- [DIRECTIONS]
Count the lines below that contain the word "Click" and reply with only that number.

- [SOURCE RECORDS]
%%
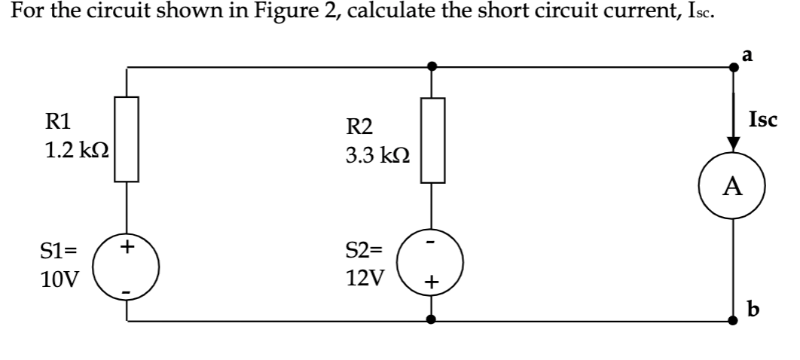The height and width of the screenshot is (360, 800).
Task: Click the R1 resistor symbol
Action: [127, 139]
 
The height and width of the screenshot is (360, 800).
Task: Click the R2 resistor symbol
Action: [432, 141]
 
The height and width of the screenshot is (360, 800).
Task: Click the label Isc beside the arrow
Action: [763, 119]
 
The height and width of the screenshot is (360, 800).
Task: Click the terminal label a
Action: [746, 54]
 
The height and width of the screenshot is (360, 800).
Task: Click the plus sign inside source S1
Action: [127, 246]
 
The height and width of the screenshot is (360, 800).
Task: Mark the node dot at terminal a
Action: [734, 67]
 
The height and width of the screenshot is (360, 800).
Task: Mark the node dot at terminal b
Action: [734, 320]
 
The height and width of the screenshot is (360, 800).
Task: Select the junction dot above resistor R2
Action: [431, 67]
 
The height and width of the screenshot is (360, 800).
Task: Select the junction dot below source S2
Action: [431, 320]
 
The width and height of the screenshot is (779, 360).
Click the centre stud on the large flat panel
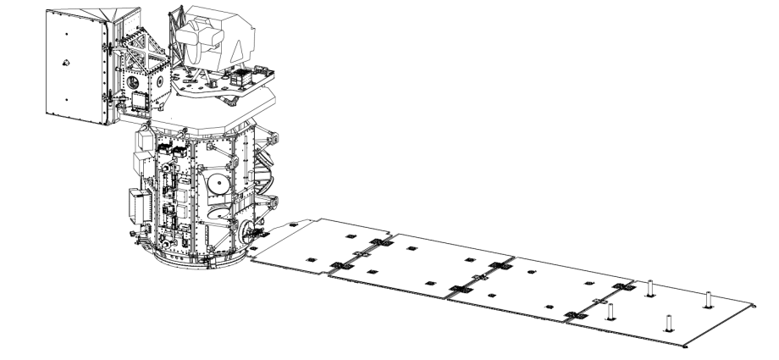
%%
- [RESULT OF THE TASK]
6